Deborah Chang, VP of business development and policy at HackerOne, suggested that the problem has to do with a lack of cybersecurity education.
"Only in the last 15 years, have there been any formal biomedical engineering degrees. Even so, these degrees/programs do not teach cybersecurity or have it as part of their curriculum," Chang said. "When designing a device, you are thinking about fixing a biological problem with a mechanical device. You are not thinking about the security of the device. Therefore, the culture must be changed."
What Is the Government Doing About Medtech Cybersecurity Vulnerabilities?
The issue has certainly not escaped the attention of lawmakers.
In February, Sen. Mark Warner (D-VA) sent letters to several healthcare organizations, including AdvaMed, to seek input on ways to improve cybersecurity in the healthcare industry. In his letter, Warner mentioned apparent gaps in oversight.
“The increased use of technology in healthcare certainly has the potential to improve the quality of patient care, expand access to care (including by extending the range of services through telehealth), and reduce wasteful spending," Warner said. "However, the increased use of technology has also left the healthcare industry more vulnerable to attack."
According to the Government Accountability Office, more than 113 million care records were stolen in 2015. A separate study conducted that same year estimated that the cost of cyber attacks would cost the U.S. healthcare system $305 million over a five-year period.
"As manufacturers of medical devices, patient safety is our number one priority and we take seriously the need to continuously assess the security of our devices in a world where technology constantly evolves," AdvaMed said in its response to Warner.
Healthcare Cybersecurity Must-Haves
While there are a number of challenges involved with protecting medical devices from hackers, Abrahamson shared the following "must haves" that hospital organizations are looking for from medical device manufacturers: Devices with built-in product security; security-aware purchasing contracts; and an organizational support plan.
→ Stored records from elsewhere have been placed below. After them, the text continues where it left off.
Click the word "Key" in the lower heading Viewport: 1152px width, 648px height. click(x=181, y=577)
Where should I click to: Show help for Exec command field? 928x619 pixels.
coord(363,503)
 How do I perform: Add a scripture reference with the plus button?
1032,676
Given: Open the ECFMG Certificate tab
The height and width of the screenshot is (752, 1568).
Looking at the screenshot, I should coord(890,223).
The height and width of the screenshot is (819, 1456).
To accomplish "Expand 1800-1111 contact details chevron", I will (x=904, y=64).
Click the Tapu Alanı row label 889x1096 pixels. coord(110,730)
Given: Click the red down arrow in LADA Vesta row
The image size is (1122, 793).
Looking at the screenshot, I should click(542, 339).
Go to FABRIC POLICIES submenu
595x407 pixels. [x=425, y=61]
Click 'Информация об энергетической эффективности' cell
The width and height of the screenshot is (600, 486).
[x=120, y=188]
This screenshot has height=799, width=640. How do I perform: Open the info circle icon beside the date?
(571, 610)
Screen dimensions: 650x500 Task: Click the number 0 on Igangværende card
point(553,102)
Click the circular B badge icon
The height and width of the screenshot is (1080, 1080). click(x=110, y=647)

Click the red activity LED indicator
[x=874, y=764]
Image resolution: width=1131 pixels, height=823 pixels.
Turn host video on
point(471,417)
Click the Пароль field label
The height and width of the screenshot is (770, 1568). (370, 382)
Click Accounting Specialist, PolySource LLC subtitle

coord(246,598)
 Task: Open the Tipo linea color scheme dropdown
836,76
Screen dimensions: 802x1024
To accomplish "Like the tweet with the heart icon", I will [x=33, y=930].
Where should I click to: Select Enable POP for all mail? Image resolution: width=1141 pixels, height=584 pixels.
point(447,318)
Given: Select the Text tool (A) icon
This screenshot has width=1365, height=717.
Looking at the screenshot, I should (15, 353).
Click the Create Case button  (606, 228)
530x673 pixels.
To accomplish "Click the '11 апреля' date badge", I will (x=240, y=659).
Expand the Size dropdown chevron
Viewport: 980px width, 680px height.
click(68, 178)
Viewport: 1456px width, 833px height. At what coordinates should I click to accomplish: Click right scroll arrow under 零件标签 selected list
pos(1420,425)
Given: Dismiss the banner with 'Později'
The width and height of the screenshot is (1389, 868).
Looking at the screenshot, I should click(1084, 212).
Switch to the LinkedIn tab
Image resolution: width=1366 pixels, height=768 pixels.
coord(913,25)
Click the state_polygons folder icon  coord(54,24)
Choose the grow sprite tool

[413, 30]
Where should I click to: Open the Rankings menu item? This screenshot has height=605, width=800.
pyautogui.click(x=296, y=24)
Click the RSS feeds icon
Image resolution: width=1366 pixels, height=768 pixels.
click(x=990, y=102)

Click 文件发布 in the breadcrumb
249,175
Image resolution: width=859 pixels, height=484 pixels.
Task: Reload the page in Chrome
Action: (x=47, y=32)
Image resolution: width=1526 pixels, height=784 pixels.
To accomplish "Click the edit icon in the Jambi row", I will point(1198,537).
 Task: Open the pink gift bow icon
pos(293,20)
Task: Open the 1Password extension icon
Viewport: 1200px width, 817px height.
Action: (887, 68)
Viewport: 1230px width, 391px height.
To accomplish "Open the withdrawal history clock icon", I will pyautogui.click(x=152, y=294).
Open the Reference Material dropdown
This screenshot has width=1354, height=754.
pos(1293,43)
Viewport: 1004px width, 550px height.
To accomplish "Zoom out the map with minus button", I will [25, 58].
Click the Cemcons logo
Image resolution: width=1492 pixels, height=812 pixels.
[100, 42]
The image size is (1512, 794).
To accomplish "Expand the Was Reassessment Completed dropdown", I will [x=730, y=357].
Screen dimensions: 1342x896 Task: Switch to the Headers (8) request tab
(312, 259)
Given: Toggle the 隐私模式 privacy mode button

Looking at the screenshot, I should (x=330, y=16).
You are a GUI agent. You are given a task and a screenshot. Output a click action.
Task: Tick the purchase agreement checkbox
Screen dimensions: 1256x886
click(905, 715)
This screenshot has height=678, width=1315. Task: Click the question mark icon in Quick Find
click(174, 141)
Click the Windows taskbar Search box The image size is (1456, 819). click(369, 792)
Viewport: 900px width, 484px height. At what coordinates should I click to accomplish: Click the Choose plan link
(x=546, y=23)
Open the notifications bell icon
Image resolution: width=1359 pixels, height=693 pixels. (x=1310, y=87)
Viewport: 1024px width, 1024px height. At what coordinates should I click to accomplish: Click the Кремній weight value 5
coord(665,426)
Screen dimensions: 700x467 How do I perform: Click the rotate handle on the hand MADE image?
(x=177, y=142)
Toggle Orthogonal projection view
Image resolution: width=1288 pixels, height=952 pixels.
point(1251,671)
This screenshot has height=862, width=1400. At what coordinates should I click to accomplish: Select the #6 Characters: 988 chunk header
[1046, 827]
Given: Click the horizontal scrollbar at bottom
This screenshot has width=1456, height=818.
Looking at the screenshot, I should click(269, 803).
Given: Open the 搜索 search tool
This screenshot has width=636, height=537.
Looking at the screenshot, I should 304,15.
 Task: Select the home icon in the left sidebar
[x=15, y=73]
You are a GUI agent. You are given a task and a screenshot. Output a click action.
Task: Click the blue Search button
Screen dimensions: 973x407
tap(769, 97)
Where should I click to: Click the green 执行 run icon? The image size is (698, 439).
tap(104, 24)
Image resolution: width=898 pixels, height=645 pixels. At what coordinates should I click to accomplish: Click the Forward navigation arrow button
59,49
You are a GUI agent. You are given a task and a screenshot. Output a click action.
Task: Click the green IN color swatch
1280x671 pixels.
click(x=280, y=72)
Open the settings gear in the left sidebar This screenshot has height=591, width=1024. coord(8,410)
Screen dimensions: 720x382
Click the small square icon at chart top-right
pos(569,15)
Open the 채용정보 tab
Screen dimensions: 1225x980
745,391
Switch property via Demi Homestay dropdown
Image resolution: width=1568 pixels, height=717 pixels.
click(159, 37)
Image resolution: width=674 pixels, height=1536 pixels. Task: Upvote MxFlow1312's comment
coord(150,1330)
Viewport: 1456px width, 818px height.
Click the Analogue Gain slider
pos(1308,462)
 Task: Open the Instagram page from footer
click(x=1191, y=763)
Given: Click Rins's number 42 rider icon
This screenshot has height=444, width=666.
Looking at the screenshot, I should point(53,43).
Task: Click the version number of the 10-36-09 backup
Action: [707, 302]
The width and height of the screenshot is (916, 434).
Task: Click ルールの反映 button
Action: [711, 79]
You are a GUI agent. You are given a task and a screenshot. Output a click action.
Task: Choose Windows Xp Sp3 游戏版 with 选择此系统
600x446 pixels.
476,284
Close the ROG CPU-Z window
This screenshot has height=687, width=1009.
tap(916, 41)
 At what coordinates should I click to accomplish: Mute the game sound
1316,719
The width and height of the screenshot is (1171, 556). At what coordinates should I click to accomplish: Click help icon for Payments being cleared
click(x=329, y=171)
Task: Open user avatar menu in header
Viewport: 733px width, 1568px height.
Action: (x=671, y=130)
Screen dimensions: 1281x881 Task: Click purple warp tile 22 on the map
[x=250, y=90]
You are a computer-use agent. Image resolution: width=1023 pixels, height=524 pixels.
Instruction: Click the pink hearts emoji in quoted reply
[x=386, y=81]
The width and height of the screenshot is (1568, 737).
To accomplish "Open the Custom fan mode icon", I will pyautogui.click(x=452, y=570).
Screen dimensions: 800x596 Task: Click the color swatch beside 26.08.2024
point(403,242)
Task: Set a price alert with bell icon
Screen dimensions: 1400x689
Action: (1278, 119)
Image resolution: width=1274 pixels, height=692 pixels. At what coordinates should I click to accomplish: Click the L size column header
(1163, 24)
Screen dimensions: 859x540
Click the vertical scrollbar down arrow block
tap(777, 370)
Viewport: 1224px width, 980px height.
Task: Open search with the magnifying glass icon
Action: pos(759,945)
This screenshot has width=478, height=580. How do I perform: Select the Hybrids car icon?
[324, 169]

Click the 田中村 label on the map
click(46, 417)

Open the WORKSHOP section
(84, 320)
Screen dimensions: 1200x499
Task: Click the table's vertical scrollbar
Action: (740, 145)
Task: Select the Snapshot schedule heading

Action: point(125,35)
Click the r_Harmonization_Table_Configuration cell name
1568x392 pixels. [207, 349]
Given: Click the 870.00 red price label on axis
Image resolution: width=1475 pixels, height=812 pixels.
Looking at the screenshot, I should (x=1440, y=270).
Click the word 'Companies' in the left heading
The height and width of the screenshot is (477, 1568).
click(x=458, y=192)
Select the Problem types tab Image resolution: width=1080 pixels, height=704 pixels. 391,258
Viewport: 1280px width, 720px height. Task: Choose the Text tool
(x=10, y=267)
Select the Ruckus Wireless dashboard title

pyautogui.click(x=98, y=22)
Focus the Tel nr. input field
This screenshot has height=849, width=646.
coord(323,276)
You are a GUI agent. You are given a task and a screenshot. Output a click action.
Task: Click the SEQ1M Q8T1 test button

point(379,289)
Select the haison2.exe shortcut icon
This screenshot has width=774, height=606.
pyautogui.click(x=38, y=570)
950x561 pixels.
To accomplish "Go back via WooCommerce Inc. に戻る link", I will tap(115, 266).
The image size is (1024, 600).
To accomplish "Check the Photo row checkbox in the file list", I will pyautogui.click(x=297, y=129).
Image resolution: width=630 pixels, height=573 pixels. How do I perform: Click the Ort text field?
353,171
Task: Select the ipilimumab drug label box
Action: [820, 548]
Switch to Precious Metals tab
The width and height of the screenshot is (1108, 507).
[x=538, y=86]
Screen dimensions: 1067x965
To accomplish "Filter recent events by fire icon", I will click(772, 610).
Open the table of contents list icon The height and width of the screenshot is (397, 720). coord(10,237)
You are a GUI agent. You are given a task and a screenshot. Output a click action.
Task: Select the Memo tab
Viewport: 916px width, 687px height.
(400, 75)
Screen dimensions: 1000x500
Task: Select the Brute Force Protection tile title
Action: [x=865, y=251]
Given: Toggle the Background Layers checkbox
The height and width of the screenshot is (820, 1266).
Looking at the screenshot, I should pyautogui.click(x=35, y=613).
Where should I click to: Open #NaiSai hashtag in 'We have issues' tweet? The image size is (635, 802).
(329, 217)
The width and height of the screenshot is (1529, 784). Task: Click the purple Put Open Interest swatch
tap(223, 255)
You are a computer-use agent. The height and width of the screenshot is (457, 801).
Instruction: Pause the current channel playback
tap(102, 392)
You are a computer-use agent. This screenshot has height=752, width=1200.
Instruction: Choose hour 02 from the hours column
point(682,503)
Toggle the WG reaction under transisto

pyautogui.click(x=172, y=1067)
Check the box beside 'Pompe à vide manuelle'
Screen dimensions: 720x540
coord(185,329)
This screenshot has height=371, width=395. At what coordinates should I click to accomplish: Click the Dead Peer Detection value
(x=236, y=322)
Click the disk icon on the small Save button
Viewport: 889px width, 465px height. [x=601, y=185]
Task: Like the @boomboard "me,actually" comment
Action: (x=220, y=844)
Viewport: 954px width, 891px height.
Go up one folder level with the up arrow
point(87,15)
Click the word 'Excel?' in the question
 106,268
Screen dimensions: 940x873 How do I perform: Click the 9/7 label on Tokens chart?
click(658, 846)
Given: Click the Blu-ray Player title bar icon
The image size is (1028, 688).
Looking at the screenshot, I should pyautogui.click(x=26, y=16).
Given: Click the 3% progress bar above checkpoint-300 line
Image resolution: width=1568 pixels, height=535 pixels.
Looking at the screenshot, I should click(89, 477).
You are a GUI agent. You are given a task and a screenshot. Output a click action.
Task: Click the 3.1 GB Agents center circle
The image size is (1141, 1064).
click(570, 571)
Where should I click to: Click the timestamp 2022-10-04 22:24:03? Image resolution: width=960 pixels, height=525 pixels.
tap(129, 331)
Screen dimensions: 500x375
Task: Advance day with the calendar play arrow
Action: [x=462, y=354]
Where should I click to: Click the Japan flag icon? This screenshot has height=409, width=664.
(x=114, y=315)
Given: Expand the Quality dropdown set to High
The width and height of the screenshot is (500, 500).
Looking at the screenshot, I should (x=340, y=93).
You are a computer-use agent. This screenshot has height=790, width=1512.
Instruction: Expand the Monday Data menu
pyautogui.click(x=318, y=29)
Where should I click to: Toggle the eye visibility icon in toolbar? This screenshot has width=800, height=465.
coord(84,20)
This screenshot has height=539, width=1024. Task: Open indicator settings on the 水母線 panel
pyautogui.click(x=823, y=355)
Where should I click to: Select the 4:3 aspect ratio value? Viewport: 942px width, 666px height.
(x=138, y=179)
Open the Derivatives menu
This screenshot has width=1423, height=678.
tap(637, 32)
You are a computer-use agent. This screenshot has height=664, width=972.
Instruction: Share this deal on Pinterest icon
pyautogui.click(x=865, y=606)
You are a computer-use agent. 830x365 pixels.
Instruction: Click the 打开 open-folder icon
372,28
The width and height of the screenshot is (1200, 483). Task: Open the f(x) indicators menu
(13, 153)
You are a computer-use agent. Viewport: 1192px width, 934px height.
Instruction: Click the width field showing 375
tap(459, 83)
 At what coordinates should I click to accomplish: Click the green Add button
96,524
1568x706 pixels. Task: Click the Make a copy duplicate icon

"They want devices with built-in product security. They're actually baking security requirements into their purchasing contracts, so I spend a lot more time than I want to working with our sales and contract team on negotiating terms with our customers and how we will support security within the products that we're selling. And also organizational support, how are manufacturers going to work with users of devices to make sure that products are going to be supported throughout the lifestyle."
Perhaps one of the biggest takeaways from Abrahamson's presentation is the importance of addressing cybersecurity risks across every major function of the organization.
"In many cases, security in the technology area is viewed as an engineering problem," he said. "Yeah we have smart engineers, they'll figure out how to solve this, but it is not an engineering problem. It has a lot of engineering-based solutions, but it can only be solved by a multifunction approach including engineering, service, product management, and the commercial side."
AdvaMed has also adopted a set of five principles aimed at helping medical device companies and healthcare organizations mitigate cybersecurity threats. In short, these include: addressing cybersecurity risk from device conception through disposal; an understanding that medical device cybersecurity is a shared responsibility, implementing coordinated disclosure policies; participating in information sharing programs; and having standards and regulations developed collaboratively among all relevant stakeholders.